Korkunun yanında dört gün aç kalabilme gücünü de bıraktı. Günlerce yağmur altında enkaz başında, saçlarımız toz toprak içinde ve enkaz tozu yuta yuta yaşayabilme yetisini de. O binaların kibrit kutuları gibi ezildiğini, gözümüzün önünde çatırdadığını, o yıllanmış ağaçların her sarsıntıda yere devrildiğini gördüğümüz halde Ali’nin sağ çıkacağına dair umutlar bıraktı bize. Sonra utanmadan önce o umudu, sonra Ali’yi de aldı bizden. Ve en nihayetinde bize müthiş korkular, ayrılıklar ve artık her bayram gidilecek altı mezar bıraktı.

Depremin üzerinden iki bayram geçti. İki bayramdır amcam babamın elini öpmedi.

Bıraktığı şeylerden biri de korkunç bir yabancılık hissi. Kendi şehrimizde, doğup büyüdüğümüz bu memlekette yürüdüğümüz sokakları tanıma, buralıyım deme gücünü de aldı bizden. Şuranın dondurması güzel gidelim dediğimiz pastanelerimiz, ekmek almaya gittiğimiz fırınlarımız, Ulu olan bir camiimiz yok artık. Her zaman gittiğimiz dükkânlarımız, yıl on iki ay yerinde duran her sabahın yedisinde açılan dükkânlarımız yok. Gitme hayalleri kurduğum, tüm seyahat planlarımı süsleyen Antakya sokakları, Malatya, Adıyaman… Gidince buraya mutlaka giderim dediğim Affan Kahvehanesi,  Habib-i Neccar Camii, eski Antakya sokakları yok.

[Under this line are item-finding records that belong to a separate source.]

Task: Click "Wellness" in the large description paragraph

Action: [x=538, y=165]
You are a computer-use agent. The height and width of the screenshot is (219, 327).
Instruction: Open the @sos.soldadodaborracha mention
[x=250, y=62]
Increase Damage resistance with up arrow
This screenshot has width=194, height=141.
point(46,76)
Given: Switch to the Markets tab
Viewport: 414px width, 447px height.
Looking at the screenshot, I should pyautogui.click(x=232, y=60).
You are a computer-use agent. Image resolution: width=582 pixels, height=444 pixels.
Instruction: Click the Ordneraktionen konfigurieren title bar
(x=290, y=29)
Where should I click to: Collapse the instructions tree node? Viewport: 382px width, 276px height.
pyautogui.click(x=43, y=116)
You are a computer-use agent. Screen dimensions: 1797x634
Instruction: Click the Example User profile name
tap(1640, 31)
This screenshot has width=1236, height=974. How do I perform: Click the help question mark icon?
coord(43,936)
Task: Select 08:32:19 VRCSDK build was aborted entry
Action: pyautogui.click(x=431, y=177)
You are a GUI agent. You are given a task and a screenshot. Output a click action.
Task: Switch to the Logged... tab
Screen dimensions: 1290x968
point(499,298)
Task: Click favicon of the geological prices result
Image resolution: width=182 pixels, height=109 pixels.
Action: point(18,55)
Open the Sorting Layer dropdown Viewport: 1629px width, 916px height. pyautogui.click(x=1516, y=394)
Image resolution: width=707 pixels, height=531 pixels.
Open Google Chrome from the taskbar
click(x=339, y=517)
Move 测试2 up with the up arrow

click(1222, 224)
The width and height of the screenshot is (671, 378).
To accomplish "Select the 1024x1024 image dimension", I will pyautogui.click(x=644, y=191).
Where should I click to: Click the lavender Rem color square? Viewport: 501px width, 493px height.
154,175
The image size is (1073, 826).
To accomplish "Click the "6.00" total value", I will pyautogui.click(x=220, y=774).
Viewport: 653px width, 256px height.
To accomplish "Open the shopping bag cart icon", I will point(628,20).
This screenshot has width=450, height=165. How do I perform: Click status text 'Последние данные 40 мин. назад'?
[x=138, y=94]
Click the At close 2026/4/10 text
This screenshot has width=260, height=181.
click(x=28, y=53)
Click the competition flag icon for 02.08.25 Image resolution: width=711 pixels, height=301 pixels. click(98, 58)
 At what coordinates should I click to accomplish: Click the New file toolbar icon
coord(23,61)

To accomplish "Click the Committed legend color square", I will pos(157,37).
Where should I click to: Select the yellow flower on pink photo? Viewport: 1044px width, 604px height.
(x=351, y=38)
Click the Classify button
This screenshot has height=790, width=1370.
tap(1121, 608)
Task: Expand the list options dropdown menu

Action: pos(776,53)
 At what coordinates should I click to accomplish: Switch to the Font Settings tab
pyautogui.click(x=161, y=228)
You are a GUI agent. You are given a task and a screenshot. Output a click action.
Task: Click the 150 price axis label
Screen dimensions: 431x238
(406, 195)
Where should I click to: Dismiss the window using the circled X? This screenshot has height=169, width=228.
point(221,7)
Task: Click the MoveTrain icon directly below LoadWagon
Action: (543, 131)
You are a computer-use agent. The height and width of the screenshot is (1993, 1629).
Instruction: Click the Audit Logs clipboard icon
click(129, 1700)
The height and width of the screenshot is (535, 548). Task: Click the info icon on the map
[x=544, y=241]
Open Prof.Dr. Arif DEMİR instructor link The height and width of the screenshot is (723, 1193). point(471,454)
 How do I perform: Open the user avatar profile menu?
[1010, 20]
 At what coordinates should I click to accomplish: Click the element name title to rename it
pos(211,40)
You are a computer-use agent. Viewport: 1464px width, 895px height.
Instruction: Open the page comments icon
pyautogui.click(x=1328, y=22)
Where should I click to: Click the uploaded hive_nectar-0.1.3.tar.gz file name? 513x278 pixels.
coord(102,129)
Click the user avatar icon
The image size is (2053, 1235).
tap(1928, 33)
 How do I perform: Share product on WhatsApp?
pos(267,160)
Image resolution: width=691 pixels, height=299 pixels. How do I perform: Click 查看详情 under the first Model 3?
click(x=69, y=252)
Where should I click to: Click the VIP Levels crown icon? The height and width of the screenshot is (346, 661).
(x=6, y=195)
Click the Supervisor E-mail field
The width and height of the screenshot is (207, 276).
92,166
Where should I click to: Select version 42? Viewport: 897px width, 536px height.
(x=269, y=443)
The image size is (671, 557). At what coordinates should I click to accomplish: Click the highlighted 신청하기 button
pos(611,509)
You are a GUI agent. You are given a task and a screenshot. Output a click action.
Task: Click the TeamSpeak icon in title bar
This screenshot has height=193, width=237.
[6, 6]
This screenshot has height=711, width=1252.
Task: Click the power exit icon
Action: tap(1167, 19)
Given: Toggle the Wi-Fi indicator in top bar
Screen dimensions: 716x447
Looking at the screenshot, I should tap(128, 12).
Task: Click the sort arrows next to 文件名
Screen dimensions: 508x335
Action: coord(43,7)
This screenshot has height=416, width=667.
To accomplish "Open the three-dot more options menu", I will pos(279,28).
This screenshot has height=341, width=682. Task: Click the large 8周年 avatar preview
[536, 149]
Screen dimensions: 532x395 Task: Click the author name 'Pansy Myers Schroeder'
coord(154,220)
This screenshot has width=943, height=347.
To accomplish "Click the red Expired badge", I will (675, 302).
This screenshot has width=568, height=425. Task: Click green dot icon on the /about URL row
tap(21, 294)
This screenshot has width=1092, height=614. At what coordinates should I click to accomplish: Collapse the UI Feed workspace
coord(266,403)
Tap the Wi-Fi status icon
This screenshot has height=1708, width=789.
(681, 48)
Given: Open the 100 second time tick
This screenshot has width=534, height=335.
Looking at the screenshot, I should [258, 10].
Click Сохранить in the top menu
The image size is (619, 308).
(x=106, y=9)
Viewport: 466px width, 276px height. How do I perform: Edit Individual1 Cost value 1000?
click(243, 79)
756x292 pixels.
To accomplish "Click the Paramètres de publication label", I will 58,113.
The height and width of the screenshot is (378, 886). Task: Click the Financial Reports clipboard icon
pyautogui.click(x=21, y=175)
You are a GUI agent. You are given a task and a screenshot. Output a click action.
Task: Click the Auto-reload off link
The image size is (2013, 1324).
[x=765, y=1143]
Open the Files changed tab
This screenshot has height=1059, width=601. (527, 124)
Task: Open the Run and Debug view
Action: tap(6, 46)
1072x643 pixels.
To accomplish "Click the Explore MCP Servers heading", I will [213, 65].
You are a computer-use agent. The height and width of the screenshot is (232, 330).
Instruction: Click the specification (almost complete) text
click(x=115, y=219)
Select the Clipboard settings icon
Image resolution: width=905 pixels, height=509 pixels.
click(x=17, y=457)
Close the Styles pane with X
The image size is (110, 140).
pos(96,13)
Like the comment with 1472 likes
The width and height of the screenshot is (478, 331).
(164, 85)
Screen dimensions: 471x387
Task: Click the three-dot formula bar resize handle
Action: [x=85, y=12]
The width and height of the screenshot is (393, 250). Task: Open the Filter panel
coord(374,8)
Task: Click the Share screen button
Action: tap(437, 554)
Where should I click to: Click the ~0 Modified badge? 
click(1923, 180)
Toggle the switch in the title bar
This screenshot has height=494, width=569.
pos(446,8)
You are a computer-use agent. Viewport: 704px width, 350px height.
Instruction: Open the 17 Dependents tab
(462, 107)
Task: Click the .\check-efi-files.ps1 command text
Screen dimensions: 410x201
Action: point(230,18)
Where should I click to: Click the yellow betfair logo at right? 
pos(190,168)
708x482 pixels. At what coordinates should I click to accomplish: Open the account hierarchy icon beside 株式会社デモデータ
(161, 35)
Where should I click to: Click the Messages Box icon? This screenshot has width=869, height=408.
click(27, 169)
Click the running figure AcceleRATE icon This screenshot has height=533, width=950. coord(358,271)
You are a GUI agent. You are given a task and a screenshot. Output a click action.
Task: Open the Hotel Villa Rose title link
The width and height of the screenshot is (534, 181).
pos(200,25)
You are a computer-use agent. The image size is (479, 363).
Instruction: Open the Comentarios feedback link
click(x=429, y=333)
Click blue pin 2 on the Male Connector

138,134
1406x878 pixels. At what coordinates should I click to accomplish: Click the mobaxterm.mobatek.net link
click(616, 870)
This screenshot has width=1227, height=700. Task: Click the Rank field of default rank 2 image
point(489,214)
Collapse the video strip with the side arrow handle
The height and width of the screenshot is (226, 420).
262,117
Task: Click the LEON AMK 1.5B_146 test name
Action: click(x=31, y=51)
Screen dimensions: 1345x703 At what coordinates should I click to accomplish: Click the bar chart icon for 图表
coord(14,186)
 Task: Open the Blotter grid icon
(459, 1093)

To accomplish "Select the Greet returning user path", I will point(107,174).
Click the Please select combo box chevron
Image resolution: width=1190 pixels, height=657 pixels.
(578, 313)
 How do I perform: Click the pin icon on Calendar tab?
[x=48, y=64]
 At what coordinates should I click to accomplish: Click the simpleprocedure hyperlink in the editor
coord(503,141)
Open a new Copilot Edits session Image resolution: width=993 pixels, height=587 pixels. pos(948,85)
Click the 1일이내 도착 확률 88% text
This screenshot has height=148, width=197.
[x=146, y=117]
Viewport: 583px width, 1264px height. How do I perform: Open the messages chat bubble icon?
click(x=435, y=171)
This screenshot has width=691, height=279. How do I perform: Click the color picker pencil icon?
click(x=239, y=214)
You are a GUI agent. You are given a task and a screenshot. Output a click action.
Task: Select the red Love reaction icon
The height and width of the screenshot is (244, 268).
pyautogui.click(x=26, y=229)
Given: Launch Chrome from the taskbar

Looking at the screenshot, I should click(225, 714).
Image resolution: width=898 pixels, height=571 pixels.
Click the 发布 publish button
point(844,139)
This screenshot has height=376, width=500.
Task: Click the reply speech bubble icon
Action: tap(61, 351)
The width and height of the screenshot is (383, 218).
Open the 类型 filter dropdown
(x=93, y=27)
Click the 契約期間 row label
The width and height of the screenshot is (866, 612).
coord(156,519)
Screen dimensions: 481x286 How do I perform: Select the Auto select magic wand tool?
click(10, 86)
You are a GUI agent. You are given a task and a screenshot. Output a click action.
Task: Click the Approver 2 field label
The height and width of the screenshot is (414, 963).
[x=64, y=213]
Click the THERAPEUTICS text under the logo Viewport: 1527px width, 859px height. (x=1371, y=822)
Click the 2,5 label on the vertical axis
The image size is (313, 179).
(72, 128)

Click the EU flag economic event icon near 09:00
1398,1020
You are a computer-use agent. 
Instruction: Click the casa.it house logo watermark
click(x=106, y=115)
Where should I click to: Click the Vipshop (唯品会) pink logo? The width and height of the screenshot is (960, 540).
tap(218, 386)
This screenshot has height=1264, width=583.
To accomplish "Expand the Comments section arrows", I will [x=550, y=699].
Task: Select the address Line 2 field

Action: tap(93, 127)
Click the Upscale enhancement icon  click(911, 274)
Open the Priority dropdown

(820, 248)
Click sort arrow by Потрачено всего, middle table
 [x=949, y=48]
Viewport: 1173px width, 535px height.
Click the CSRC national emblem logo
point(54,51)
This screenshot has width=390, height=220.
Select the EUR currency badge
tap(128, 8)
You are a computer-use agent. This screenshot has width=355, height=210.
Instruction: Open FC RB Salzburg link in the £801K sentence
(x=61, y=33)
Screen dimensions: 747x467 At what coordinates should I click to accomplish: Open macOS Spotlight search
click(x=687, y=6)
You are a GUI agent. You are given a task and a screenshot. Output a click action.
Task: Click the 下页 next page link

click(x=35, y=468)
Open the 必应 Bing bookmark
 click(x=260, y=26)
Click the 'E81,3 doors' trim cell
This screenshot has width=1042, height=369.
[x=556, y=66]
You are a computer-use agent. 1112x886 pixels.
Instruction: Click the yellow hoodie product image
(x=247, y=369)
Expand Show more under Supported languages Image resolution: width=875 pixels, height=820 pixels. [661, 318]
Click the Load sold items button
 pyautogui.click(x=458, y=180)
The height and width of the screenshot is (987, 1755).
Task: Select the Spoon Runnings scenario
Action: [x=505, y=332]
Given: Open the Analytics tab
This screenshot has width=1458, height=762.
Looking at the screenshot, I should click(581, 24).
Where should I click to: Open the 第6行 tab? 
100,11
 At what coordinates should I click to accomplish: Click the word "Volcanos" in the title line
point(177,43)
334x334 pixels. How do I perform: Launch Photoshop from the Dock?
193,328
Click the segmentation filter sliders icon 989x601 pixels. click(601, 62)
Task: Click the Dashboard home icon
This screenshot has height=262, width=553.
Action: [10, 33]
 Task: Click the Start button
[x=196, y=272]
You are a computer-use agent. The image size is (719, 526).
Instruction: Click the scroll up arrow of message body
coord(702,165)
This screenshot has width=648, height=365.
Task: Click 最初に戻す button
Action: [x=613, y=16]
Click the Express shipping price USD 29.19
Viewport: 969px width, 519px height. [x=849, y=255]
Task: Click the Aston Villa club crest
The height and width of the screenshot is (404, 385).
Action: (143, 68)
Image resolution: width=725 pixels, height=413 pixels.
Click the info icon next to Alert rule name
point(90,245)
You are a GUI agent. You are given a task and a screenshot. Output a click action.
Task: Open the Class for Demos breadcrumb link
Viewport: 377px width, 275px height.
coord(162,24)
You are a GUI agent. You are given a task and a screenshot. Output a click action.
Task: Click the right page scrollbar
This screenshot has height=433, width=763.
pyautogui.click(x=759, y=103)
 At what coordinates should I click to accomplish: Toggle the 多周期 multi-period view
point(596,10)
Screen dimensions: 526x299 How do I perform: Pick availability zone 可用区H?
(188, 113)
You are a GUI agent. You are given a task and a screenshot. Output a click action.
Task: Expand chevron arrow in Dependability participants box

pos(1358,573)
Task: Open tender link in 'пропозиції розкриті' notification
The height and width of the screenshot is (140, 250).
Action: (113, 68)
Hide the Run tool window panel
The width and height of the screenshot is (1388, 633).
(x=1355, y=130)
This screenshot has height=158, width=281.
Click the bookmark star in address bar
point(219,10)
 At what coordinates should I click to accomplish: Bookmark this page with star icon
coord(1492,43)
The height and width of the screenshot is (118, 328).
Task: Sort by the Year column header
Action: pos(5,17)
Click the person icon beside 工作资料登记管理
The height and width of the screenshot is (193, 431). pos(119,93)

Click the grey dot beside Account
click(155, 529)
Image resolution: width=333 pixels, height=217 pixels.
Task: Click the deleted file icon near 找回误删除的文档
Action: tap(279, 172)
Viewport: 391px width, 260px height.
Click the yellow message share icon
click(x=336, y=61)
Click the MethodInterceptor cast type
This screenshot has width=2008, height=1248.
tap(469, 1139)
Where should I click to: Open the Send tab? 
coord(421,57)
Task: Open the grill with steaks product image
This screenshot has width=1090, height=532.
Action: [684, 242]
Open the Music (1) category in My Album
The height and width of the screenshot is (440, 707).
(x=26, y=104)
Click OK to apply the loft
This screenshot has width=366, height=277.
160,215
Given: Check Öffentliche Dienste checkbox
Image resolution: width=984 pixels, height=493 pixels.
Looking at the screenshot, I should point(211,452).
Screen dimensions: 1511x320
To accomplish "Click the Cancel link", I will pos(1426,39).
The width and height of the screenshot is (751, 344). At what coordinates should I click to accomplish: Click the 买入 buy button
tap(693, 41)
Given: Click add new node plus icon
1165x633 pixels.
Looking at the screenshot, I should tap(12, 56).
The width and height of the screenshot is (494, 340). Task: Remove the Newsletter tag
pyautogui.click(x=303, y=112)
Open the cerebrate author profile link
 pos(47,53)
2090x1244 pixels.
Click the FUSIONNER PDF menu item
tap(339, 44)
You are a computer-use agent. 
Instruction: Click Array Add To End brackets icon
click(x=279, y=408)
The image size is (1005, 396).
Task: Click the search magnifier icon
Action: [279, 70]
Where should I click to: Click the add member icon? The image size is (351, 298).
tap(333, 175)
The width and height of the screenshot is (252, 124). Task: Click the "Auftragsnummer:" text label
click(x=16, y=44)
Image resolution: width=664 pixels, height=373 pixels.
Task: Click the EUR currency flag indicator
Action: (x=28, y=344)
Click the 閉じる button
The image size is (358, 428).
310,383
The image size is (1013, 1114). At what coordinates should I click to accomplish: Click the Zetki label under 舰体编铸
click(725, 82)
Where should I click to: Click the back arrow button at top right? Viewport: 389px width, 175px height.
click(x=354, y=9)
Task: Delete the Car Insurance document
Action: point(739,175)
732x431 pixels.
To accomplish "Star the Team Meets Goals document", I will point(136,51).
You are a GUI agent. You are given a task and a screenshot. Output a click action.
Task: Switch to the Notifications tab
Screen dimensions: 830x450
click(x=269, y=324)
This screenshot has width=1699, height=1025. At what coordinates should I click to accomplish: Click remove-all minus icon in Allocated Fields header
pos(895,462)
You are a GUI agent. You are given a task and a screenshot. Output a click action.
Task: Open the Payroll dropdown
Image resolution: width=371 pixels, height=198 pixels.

Hayatın o eski tadı tuzu, yaşamaya dair bir ince heves, yaptığımız şeylerin bir anlamı da yok. O kadar hızlı, o kadar çabuk, o kadar bir anda oldu ki her şey ve o kadar bir anda öldü ki herkes geri kalan zamanların anlamlılığını sorgulamamak işten değil. Bu kadar büyük bir yıkımın yanında neyin ‘iyileştirici gücü’ varsa ona sığınmak istiyor insan ama bu yer altı canavarı ara ara hatırlatmaları ile buna da engel oluyor. Dört yanı çevrili bir hapishane oldu şehirler ve iyileşmek için tek bir şey, tek bir güç, tek bir anlam yetmiyor. Yalnızca tüm bu olanların, tüm bu ölenlerin, tüm bu sebeplerin yerlerin ve göklerin sahibi müstesna.